Following Canby's death, national outrage was expressed against the Modoc. Eastern newspapers called for blood vengeance, except for one in Georgia, which headlined the story: "Captain Jack and Warriors Revenge the South By Murdering General Canby, One of Her Greatest Oppressors." E.C. Thomas, son of the murdered peace commissioner, recognized the inevitability of reprisals for the killings, but said: "To be sure, peace will come through war, but not by extermination."

Eventually, Captain Jack (Kintpuash), Boston Charley, Schonchin John, Black Jim, Barncho, and Sloluck were tried for "murder in violation of the laws of war", convicted, and sentenced to death. President Grant commuted the sentences of Barncho and Sloluck to life imprisonment. The other condemned men were all executed on October 3, 1873. The surviving Modoc were sent to reservations.
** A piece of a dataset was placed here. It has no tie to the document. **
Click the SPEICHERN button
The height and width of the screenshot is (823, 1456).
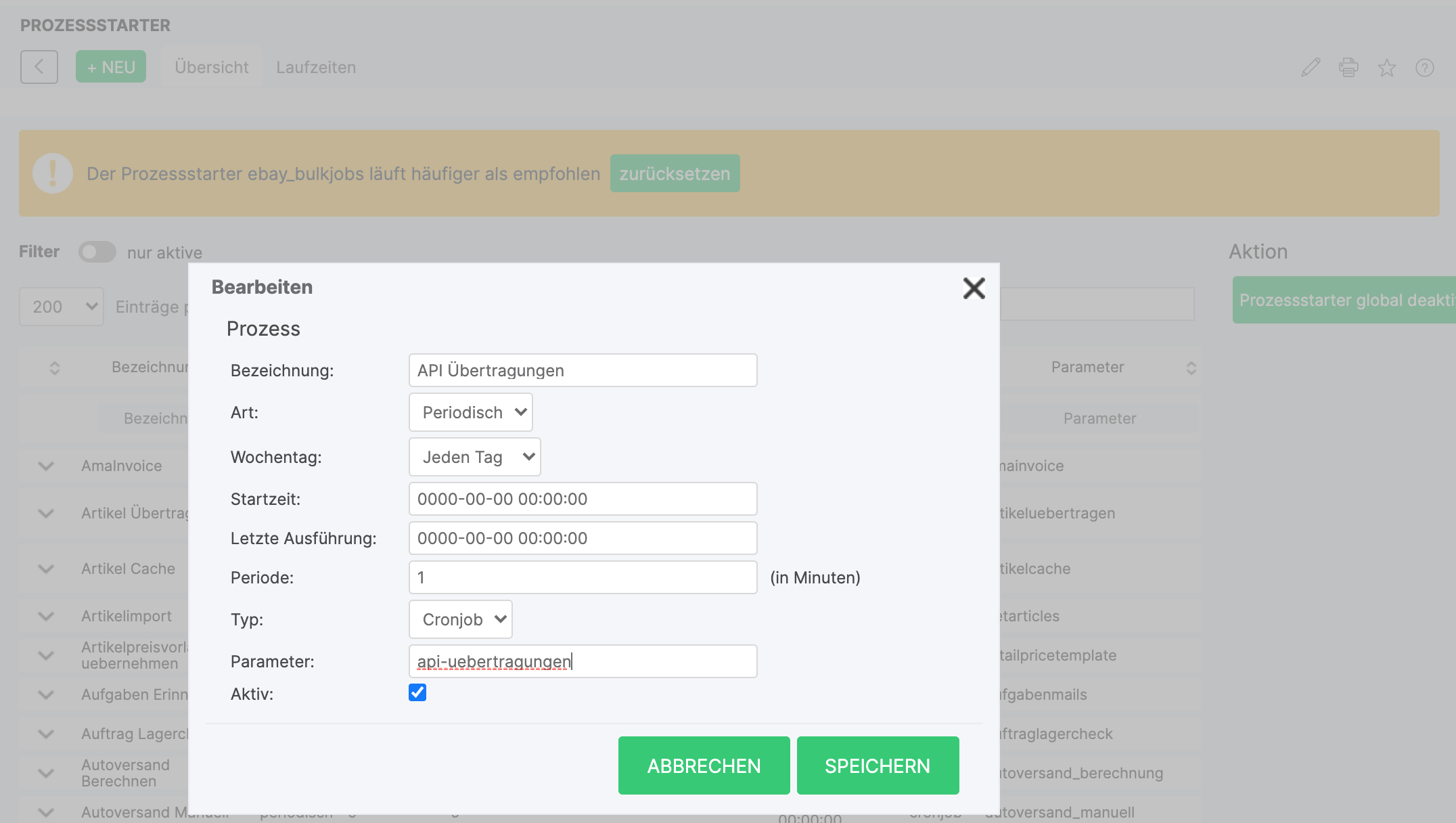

Barncho died in prison in 1875. Sloluck was released from prison in 1878.

The killing of Canby, and the Great Sioux War, undermined public confidence in President Grant's peace policy, according to the historian Robert Utley. There was growing public sentiment for full defeat of the American Indians.

After memorial services were performed on the West Coast, Canby's body was returned to Indiana and buried in Crown Hill Cemetery in Indianapolis, Indiana on May 23, 1873. At least four Union generals attended his funeral there: William Tecumseh Sherman, Philip Sheridan, Lew Wallace, and Irvin McDowell, and the latter two served among the pall bearers. A reporter noted that, although the funeral procession was generally reserved, "more than once, expressions of hatred toward the Modoc" marred the silence.

==Legacy and honors==
- 1871, he was awarded an honorary degree by Wesleyan University of Middletown, Connecticut.
- 1875, Fort Canby, a coast defense installation guarding the entrance to the Columbia River, is named in his honor.
- 1880s, Canby's Cross was erected in his honor near the site of the peace talks, in the area later designated as the Lava Beds National Monument.
- The towns of Canby in Clackamas County, Oregon, Canby in Yellow Medicine County, Minnesota, and Canby in Modoc County, California, are named for him.
- Canby, Oregon's annual July 4th celebration used to be called General Canby Days, with activities including a pancake breakfast, car show, parade and music.